* [GIVEN DATA]:
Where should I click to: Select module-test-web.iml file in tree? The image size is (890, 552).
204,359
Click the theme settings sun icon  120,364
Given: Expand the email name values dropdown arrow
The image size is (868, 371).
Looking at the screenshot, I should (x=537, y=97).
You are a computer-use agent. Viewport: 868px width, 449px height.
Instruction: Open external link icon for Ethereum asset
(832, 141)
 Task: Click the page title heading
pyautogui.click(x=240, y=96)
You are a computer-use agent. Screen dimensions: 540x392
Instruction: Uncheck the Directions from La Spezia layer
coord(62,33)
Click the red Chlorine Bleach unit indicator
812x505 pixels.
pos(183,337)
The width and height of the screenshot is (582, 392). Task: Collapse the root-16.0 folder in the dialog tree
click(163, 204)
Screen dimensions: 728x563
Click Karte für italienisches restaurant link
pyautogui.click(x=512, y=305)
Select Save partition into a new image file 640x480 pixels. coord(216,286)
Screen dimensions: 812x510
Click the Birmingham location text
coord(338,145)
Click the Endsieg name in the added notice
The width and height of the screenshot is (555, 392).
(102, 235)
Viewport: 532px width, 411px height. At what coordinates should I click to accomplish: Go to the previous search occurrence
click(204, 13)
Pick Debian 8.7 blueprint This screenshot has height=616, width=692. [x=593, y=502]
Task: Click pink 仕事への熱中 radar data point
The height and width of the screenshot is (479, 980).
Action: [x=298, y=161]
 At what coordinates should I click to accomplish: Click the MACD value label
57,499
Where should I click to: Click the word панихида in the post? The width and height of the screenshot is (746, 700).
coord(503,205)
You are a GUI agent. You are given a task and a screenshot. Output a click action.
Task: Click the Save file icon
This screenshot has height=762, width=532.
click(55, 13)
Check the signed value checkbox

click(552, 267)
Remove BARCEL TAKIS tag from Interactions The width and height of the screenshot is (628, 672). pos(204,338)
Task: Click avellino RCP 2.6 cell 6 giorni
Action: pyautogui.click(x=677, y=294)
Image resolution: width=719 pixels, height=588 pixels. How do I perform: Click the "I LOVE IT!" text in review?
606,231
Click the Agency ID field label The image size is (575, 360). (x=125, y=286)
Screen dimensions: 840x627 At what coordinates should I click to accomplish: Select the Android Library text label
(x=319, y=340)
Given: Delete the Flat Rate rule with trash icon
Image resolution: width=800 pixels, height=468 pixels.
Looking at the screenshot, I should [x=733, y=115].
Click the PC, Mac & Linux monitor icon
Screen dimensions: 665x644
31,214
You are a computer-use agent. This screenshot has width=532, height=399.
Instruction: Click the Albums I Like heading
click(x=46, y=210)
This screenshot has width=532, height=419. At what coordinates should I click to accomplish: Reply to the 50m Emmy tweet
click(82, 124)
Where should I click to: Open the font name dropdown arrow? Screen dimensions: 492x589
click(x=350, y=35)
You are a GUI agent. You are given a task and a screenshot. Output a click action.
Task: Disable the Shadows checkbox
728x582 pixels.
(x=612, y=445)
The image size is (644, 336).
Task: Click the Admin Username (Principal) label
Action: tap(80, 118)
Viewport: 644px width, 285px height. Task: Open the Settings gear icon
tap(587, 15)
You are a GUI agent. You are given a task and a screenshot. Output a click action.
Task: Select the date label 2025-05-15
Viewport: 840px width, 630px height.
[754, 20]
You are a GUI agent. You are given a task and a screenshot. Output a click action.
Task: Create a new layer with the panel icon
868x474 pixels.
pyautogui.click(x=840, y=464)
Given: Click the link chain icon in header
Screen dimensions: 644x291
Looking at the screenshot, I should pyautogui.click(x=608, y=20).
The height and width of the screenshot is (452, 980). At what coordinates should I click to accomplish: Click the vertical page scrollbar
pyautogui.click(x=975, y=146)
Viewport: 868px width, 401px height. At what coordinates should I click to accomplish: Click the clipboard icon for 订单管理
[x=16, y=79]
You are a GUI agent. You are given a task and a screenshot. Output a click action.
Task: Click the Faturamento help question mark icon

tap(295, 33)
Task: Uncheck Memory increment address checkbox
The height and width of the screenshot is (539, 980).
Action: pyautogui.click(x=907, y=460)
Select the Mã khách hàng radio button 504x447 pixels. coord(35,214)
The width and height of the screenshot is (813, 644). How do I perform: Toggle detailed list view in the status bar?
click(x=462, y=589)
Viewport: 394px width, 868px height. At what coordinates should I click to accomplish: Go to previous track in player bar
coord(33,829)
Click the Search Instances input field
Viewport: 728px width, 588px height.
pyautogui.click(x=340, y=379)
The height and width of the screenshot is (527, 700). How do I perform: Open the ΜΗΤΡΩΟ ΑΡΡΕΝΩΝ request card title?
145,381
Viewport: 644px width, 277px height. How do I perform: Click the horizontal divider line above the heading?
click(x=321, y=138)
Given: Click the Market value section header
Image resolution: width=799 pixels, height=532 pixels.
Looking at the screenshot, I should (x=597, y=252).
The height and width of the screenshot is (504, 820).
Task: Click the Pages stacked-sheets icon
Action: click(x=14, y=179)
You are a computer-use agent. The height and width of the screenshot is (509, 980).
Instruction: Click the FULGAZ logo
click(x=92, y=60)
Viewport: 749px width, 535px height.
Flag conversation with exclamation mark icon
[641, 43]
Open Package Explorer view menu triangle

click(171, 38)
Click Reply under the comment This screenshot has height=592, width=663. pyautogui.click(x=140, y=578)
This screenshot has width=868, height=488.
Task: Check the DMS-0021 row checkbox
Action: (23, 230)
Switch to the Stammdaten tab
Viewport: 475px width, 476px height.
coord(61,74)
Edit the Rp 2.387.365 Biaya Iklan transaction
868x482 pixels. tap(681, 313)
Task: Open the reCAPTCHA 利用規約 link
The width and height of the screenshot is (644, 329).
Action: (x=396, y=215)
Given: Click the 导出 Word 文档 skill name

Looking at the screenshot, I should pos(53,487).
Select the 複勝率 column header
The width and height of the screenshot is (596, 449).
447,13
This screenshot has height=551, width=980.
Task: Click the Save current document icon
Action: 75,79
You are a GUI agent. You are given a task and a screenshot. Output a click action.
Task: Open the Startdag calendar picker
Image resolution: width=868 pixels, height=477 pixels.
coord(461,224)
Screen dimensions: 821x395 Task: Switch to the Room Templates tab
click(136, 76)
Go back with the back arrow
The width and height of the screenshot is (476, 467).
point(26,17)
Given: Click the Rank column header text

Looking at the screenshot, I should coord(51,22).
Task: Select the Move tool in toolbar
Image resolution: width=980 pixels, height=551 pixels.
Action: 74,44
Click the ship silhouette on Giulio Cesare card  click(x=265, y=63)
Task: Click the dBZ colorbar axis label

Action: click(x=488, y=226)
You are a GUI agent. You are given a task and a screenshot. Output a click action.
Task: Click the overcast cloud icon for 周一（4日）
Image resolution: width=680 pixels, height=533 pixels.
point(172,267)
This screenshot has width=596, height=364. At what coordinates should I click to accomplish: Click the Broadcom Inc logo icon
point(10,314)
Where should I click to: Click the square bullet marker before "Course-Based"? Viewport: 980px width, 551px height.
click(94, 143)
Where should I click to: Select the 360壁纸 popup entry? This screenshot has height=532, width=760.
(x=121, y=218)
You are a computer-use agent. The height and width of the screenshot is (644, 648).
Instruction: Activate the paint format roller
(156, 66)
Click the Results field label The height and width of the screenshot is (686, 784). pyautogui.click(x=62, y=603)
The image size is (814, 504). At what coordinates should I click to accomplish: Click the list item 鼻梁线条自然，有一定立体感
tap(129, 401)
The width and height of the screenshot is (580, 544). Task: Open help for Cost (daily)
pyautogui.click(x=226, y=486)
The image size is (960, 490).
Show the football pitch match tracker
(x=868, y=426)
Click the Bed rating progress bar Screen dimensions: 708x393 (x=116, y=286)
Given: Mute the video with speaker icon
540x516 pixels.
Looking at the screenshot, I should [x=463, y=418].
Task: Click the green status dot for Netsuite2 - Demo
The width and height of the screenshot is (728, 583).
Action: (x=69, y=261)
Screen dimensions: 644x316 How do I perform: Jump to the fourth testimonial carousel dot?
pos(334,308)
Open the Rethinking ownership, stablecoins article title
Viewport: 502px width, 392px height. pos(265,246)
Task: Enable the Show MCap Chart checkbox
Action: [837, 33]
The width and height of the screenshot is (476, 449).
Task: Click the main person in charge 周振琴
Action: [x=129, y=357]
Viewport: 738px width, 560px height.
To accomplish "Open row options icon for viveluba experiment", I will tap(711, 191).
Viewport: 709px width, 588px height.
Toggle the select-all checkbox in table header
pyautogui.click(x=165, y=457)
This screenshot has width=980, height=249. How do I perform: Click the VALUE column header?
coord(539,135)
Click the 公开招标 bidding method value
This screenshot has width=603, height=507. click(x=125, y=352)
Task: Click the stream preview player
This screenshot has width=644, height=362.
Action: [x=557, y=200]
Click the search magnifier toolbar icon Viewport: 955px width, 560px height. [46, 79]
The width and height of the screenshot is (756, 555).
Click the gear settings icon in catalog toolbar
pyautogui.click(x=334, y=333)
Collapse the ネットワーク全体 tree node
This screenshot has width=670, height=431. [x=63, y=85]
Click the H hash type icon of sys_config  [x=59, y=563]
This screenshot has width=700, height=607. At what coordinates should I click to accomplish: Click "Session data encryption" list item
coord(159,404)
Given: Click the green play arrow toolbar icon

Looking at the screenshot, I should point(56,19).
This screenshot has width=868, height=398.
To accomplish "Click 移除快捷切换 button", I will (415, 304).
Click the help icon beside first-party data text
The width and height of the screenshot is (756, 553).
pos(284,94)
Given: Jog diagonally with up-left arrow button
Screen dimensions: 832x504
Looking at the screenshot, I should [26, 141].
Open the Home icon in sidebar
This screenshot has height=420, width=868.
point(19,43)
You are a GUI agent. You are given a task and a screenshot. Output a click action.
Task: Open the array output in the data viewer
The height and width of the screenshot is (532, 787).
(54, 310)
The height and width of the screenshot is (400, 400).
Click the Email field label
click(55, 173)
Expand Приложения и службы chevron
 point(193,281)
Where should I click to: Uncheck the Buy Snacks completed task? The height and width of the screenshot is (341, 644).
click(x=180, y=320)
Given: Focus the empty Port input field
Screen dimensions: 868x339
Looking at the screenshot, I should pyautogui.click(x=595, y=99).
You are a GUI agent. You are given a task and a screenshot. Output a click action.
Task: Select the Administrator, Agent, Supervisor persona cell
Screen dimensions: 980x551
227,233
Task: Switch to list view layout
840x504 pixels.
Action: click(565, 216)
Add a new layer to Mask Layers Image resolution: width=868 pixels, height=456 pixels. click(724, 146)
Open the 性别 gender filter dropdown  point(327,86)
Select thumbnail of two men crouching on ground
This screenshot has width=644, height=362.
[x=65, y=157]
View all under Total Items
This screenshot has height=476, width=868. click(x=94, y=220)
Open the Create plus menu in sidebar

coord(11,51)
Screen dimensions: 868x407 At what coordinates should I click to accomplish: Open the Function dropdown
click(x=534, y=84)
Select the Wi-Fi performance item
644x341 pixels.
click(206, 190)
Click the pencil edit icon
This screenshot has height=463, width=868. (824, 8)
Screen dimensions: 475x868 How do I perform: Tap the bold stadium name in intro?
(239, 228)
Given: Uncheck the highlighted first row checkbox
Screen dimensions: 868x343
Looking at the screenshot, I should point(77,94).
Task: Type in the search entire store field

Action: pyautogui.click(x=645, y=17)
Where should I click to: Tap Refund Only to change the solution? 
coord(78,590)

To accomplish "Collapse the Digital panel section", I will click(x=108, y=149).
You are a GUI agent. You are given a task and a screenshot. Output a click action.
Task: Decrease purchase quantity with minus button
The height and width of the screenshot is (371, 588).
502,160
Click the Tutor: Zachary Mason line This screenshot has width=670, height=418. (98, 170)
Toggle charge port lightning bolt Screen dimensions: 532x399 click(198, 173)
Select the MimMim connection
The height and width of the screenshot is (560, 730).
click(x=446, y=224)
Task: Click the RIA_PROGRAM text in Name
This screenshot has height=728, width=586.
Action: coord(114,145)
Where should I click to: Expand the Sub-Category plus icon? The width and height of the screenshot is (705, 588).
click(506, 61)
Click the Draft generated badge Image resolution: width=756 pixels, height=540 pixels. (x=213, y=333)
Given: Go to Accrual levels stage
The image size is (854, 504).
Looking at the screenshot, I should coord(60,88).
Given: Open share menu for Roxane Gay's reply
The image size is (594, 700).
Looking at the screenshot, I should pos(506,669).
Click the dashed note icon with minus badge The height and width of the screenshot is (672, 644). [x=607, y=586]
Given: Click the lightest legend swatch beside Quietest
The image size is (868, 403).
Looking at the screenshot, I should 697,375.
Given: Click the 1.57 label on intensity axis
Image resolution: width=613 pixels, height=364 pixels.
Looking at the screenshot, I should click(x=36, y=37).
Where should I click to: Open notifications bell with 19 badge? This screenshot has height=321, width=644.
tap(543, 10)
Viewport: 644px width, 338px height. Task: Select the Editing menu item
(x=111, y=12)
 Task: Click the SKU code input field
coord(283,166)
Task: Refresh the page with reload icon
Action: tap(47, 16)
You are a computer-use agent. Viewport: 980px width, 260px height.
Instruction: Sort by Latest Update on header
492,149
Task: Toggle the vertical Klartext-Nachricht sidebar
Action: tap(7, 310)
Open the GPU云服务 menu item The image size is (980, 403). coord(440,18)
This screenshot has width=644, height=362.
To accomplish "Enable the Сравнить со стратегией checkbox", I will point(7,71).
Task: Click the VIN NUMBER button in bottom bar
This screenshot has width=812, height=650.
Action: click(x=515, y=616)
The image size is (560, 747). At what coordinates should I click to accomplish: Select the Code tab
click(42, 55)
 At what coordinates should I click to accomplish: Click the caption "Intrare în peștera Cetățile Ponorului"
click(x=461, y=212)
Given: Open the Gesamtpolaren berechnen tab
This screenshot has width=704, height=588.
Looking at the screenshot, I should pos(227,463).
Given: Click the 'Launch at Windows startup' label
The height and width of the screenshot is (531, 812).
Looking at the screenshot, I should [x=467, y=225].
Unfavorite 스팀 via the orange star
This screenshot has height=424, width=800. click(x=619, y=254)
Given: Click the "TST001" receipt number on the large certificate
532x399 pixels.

* [TASK DESCRIPTION]: If a line of the data holds the string "section", count it. Then state the total and nothing more.

* [COMPLETED EXERCISE]: 2